Der Opel-Mutterkonzern General Motors (GM) muss in Europa nach Expertenansicht noch mehr Stellen abbauen als geplant. "Die Reduzierung von 12.000 Beschäftigen bei GM-Europe ist noch lange nicht das Ende der Fahnenstange".

26.10.2004

Dies schreibt der Leiter des Forschungszentrums Automotive Research an der FH-Gelsenkirchen, Ferdinand Dudenhöffer, in einer neuen Studie. Bei der Getriebe- und Motorenproduktion habe GM im Verbund mit Fiat einen Stellenüberhang von europaweit mehr als 2.000 Mitarbeitern. "Spätestens Anfang 2005 muss GM bei seinen Töchtern Kapazitäten und Personal weiter beschneiden", sagt Dudenhöffer. Der weltgrößte Autobauer hat vor kurzem angekündigt, in Europa rund 12.000 der 63.000 Arbeitsplätze zu streichen.

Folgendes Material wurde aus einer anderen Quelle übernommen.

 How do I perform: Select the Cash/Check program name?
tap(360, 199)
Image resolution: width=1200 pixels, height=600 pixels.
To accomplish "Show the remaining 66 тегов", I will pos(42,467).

"Wie in der Opel-Saab Fahrzeug-Produktion ist auch in der Getriebe- und Motoren-Produktion im Fiat-GM-Verbund jeweils ein Werk zuviel", lautet das Fazit des Branchenexperten. Die europäischen Standorte seien nur unzureichend ausgelastet.

Die Fiat-GM-Powertrain mit Sitz in Turin ist eine der wichtigsten GM-Tochtergesellschaften. In dem Ende 2000 gegründeten Joint Venture, das jeweils zur Hälfte GM und Fiat gehört, haben beide Konzerne ihre europäische Motoren- und Getriebeaktivitäten gebündelt. In dem Unternehmen sind nach Angaben Dudenhöffers rund 20.000 Mitarbeiter beschäftigt, davon rund 3.500 in sieben technischen Entwicklungszentren. Das größte davon steht in Rüsselsheim mit 1.750 Mitarbeitern.